Your task is to transcribe the entries below exactly, beginning with the line containing "Instruction: Click the" and ending with the final line, and to add nothing else.
### DATA FOR REVIEW
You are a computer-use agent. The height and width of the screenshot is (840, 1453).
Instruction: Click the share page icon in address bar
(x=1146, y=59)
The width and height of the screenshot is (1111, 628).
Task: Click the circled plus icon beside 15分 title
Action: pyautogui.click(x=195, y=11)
######
§ **SOLVED PROBLEM**:
Instruction: Click the share page icon in address bar
(x=1146, y=59)
The width and height of the screenshot is (1111, 628).
Task: Click the circled plus icon beside 15分 title
Action: pyautogui.click(x=195, y=11)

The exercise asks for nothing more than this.